TEXT OF STORY
KAI RYSSDAL: Refugees flee Zimbabwe by the thousands every month. Most of them settle in South Africa or Botswana. As many as a million have made it to the United Kingdom. A bit more than 100,000 live here. No matter where they wind up, Zimbabwean ex-pats try to find ways to help feed their relatives at home. Relying on some high-tech help. Marketplace's Jennifer Collins has that part of the story..
Jennifer Collins: Zodwa Hwende moved from Zimbabwe to California eight years ago. As soon as she landed, Hwende began sending money to her family in Africa. But back home inflation is out of control. A loaf of bread that used to cost her family a few Zimbabwean dollars, now can cost more than $100,000. If Hwende wires cash, the money can become worthless overnight.
Zodwa Hwende: With the situation back home . . . like sending money . . . people complain the money's not enough. And I think I was talking to one of my friends and they told me that you can buy groceries online.

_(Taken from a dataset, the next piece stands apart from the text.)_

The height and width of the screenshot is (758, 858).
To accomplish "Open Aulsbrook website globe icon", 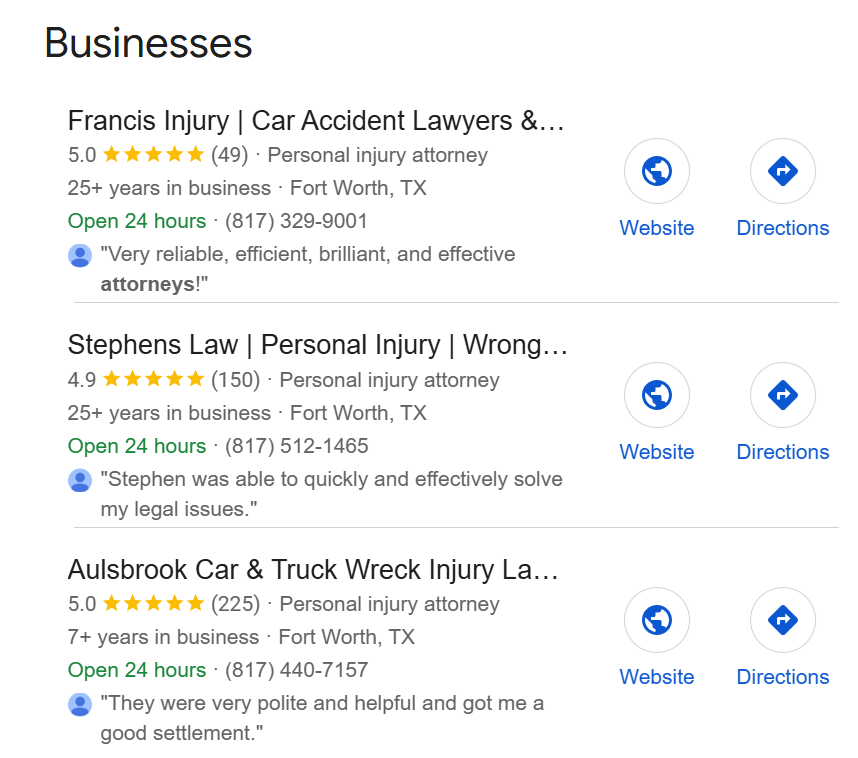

That's how Hwende discovered Sadza.com. The website allows Zimbabweans in America to order groceries online and send them to their families back home. Here's how it works: Whenever Hwende wants to buy food for her family, she scrolls through Sadza's site.
Hwende: It seems that they have 100 kg's of rice for $93.
One hundred kilograms is about 220 pounds. Hwende doesn't take long to decide.
Hwende: So we click on that package . . .
With a click and a credit card, Zodwa Hwene places the order. Sadza's owner takes over from there.
Anesu Manjengwa: I would get an e-mail and that e-mail is what I would forward to provide the food.
That's Anesu Manjengwa. In the eight years he's been running Sadza.com, he's developed a list of trusted contacts in Zimbabwe. Manjengwa forwards the orders to them. They buy the rice and deliver it, usually the next morning.
Whenever they can, his contacts buy food outside Zimbabwe where costs are more reasonable. That helps because Manjengwa promises his customers that he won't change his prices in the course of a deal.
Manjengwa: If you want to guarantee that your family has something to eat, it's better to send the food than money.
Manjengwa's idea has caught on. As many as 30,000 people use sites like his. And it's not just food. People can send anything from generators to payment for doctor's visits. Some websites are less reliable than others. But Hwende says Sadza has always delivered for her.
Hwende: When you talk to people, they really don't have food. They are like, really struggling, like we don't know where the next meal is going to come from. So you can imagine, you send them 100 kg's of rice . . . that's really a lot.
That bag of rice will support her family for a month, maybe longer.
In Los Angeles, I'm Jennifer Collins for Marketplace.